◆ Written instruction 1: According to the court opinion excerpt, where did the officers find marijuana in a plastic bag when they arrested the appellee?
◆ Written instruction 2: From the court opinion excerpt, write out the passage between "Summary of this" and "Knoxville, for appellee.", inclusive.
◆ Written instruction 3: Continue the court opinion excerpt from the point where it stops.

◆ Selected excerpt:

Summary of this case from State v. LakinOpinion
January 6, 1977. Certiorari Denied by Supreme Court March 14, 1977.
R.A. Ashley, Jr., Atty. Gen., David L. Raybin, Asst. Atty. Gen., Nashville, John W. Gill, Jr., Asst. Dist. Atty. Gen., Knoxville, for appellant.
W. Zane Daniel, Knoxville, for appellee.
OPINION
We granted the state's petition for certiorari to determine whether or not the trial judge abused his discretion in suppressing the evidence obtained by a search of the appellee's premises without a warrant. We hold that he did not and dismiss the petition for certiorari.
The appellee, Donald Edward Wert, was in possession of and living on a 50-acre farm in Knox County which was enclosed by a fence with the exception of about 400 feet on the eastern side along Clapps Chapel Road. That area of the farm is bounded by woods and to its west is a creek. In addition to the house, on the farm there were a barn, garden plot, tobacco field, corn field, hay field and other wooded areas. Nearby, but not on the premises, there were four houses and a church along Clapps Chapel Road.
The evidence was in dispute as to whether or not on the date of the entry there were four or five no-trespassing signs on the eastern side of the unfenced wooded area facing the road. Exhibits in the record show these signs which the appellee contends were there at the time of the search. The appellant's witnesses say they did not see any signs when they entered. The trial judge did not think this determinative and did not make a finding on this disputed evidence.
On June 3, 1975, acting on information supplied by two informers, Knoxville police officers Richard Houser and Steve Sherrod went on the appellee's farm to determine whether or not marijuana was being cultivated there. Entering the farm from the wooded area near Clapps Chapel Road, they found a marijuana patch. It was not visible from the road but could be seen only after entering the premises. Officers made another search June 9 by climbing the fence and found another marijuana patch. They searched again June 14 and arrested the appellee on his farm June 21 at which time they found some marijuana in a plastic bag on the well house about 15 feet from his home. After arresting him they then obtained a search warrant for his house and confiscated 32 pounds of green plant material, hand scales, hose and some fertilizer.

◆ Data lines:
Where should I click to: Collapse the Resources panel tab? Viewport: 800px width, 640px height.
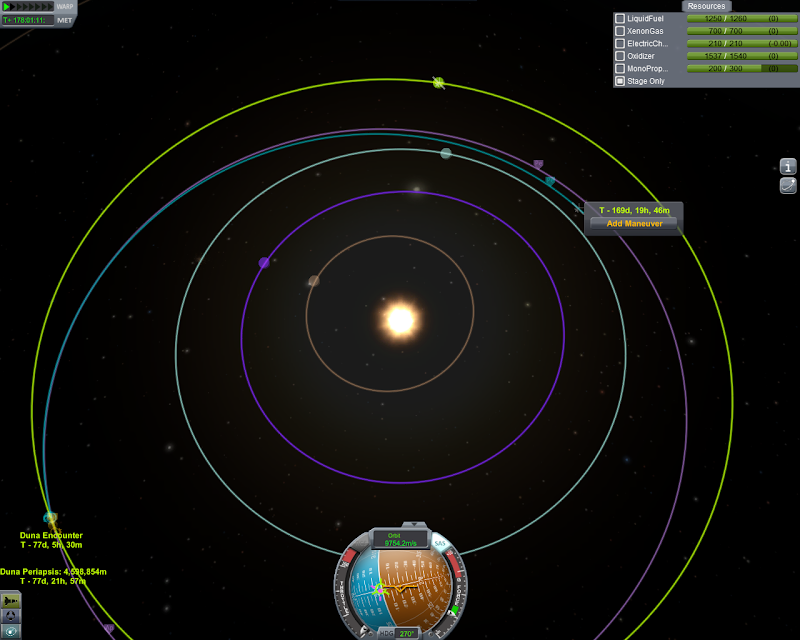pos(706,6)
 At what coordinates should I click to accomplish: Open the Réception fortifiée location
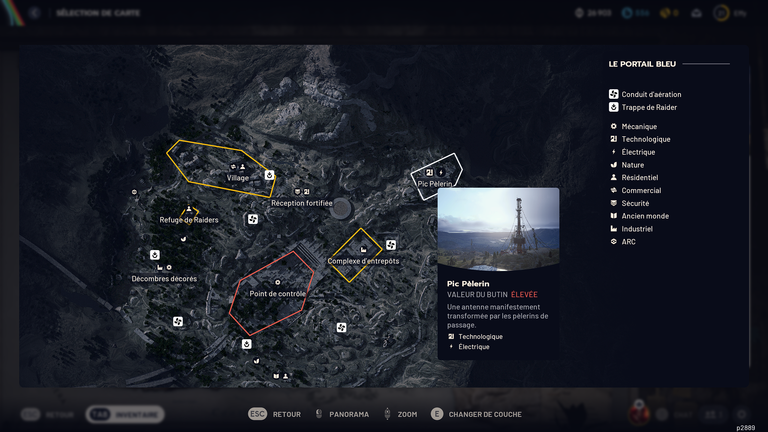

◆ Written answer 1: On the well house, about 15 feet from his home.

◆ Written answer 2:
Summary of this case from State v. LakinOpinion
January 6, 1977. Certiorari Denied by Supreme Court March 14, 1977.
R.A. Ashley, Jr., Atty. Gen., David L. Raybin, Asst. Atty. Gen., Nashville, John W. Gill, Jr., Asst. Dist. Atty. Gen., Knoxville, for appellant.
W. Zane Daniel, Knoxville, for appellee.

◆ Written answer 3:
Obviously the legality of the initial search by Houser and Sherrod on June 3 determines the issue before us. If it was illegal, the subsequent searches were likewise illegal under the "fruit of the poisonous tree" doctrine. Silverthorne Lumber Company v. United States, 251 U.S. 385, 40 S.Ct. 182, 64 L.Ed. 319 (1920).
Both sides agree that the ban against unreasonable searches and seizures in the Tennessee Constitution, Article I, Section 7, is broader than that of the United States Constitution, Amendment IV, because it covers "possessions" while the federal provision covers only "effects." We are unable to accept this conclusion.
In Sneed v. State, 221 Tenn. 6, 423 S.W.2d 857 (1967), our Supreme Court said that the federal and state provisions against unreasonable searches and seizures are identical in intent and purpose and the court would not construe the Tennessee article more favorably to the accused than its federal counterpart. It also said we should regard federal cases as particularly persuasive on search and seizure issues. See also Anthony v. Carter, Tenn., 541 S.W.2d 157 (1976).
The distinction between "possessions" and "effects" does not control the question before us. The United States Supreme Court has rejected the premise that distinctions based upon property interests control the right of the state or government to search and seize under the Fourth Amendment. Jones v. United States, 362 U.S. 257, 266, 80 S.Ct. 725, 4 L.Ed.2d 697, 705 (1960); Warden v. Hayden, 387 U.S. 294, 304, 87 S.Ct. 1642, 18 L.Ed.2d 782, 790 (1967); Katz v. United States, 389 U.S. 347, 351, 88 S.Ct. 507, 511, 19 L.Ed.2d 576, 582 (1967); United States v. Santana, 427 U.S. 38, 96 S.Ct. 2406, 49 L.Ed.2d 300 (1976).
In Katz v. United States, the court said:
"(T)he Fourth Amendment protects people, not places. What a person knowingly exposes to the public, even in his own home or office, is not a subject of Fourth Amendment protection. . . . But what he seeks to preserve as private, even in an area accessible to the public, may be constitutionally protected.
. . . . .
"(F)ourth Amendment protects people — and not simply `areas' — against unreasonable searches and seizures, it becomes clear that the reach of that Amendment cannot turn upon the presence or absence of a physical intrusion into any given enclosure."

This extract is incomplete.